The first question to be consid*202ered is whether the bequests of $500 are subject to the tax. By the first section of the act (chap. 713, Laws of 1887), it is provided that the estate bequeathed to any person or corporation, not exempt, “shall be and is subject to a tax of five dollars on every hundred dollars of the clear market value of such property,.....provided that an estate which may be valued at a less sum than five hundred dollars shall not be subject to such duty or tax.” By the fourth section the tax is made due and payable at the death of the decedent. By the thirteenth section the appraiser is required to appraise such property so bequeathed, at its fair and market value, and on his report the Surrogate must assess and fix the then cash value of the same.
Now, it has been finally settled, after many conflicting decisions, by the case of Thorn v. Garner, 113 N. Y. 198, that a legacy, not sooner payable, and not given for support, will draw interest only from a year after the date of the letters testamentary.
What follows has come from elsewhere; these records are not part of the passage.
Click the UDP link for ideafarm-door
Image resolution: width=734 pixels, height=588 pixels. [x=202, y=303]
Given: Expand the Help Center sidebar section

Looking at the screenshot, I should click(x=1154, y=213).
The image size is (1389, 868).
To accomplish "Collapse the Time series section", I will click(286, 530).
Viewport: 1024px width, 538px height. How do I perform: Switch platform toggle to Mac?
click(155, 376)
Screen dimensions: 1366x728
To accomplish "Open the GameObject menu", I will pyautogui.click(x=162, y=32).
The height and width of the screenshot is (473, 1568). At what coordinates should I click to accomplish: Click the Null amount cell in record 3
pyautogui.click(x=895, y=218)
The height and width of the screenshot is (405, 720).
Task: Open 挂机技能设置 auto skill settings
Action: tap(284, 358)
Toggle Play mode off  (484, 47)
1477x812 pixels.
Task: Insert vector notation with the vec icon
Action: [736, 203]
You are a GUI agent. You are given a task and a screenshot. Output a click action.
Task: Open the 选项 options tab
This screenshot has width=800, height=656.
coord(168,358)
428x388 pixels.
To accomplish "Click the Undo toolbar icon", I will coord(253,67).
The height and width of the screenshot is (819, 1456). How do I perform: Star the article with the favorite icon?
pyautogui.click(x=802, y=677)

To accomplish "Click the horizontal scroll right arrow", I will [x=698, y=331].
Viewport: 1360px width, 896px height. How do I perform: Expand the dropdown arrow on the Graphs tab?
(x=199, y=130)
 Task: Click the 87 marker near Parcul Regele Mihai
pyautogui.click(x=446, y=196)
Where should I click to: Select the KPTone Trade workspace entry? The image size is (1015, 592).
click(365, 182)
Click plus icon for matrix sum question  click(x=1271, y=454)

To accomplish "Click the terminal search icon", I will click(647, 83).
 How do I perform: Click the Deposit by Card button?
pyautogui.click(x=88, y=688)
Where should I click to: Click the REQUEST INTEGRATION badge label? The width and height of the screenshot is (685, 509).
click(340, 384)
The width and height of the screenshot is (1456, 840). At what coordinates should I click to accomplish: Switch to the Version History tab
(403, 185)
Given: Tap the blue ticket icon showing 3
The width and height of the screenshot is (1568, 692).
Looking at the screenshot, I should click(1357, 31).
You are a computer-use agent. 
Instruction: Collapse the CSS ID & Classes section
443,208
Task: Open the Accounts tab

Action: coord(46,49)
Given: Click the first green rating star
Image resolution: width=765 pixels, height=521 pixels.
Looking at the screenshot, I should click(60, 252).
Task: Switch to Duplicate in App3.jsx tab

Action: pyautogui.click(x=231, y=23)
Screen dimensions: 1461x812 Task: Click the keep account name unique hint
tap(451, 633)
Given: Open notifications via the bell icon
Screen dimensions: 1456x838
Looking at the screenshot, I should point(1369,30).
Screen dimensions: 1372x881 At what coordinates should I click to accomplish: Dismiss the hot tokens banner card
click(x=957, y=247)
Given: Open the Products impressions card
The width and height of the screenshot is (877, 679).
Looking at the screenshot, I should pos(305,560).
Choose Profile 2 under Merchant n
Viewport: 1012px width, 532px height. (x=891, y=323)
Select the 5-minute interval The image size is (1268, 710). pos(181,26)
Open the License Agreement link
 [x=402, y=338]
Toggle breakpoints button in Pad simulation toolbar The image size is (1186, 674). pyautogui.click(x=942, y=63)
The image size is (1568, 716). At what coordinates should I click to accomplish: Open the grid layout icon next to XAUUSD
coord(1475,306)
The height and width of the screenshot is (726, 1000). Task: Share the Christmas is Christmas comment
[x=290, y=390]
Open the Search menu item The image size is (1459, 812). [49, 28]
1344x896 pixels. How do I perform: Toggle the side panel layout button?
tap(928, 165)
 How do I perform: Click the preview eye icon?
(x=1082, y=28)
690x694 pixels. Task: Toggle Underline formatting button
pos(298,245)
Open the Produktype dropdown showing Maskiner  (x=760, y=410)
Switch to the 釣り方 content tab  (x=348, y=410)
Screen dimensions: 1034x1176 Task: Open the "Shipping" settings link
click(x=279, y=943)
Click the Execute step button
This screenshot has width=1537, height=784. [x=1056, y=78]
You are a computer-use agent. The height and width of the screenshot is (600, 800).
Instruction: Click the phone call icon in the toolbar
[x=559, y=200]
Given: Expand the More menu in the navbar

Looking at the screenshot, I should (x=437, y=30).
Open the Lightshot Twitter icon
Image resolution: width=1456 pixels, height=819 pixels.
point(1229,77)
It certainly seems very clear that such legacies as are here bequeathed, payable at the end of one year, are not of the fair market or cash value of $500 each. No business man would so regard them. Each would be of the value of the amount, less the interest until payable. Suppose a testator were to bequeath the same sum to a person not exempted from the tax, payable at the end of five years from decedent’s death, it certainly would not, for the purposes of taxation, be assessed at a market or cash value of $500.
One of the learned counsel has aptly likened the case to that of a promissory note, made payable one *203year from date. Its cash value would be the amount, less interest, say, $475. There is now pending before me a will wherein a bequest of $2,500 is made to a person whose legacy is subject to the tax, payable in four equal semi-annual installments, the first payment to be made six months after the death of the testator. It is perfectly apparent that the clear market value of the legacy is less than $2,500.
The proposition seems too plain for argument. It must, therefore, be held that the legacies in question are not subject to taxation under the act, and it would thus appear that the view expressed in the Matter of Jones, 5 Dem. 30, to the effect that cash legacies require no appraisal, needs some modification.
Jared V. Peck, a brother of the testatrix, was bequeathed the income for life of a sum amounting to about $33,000. At his death it is given, in taxable shares, to persons whose interests are subject to the tax. The questions are presented as to whether the tax on these shares shall be paid out of the principal fund, or by the legatees in remainder on their failure to give bonds as provided by section two, and, if such bonds shall not be given, how can payment be enforced?
The parties in interest do not seem to be before me in such an attitude as to warrant a determination of these questions in such manner as would be binding upon them, or to enable me to make a decree on the subject that could be enforced. When the matters shall be properly presented, doubtless a mode of coercing payment may be found.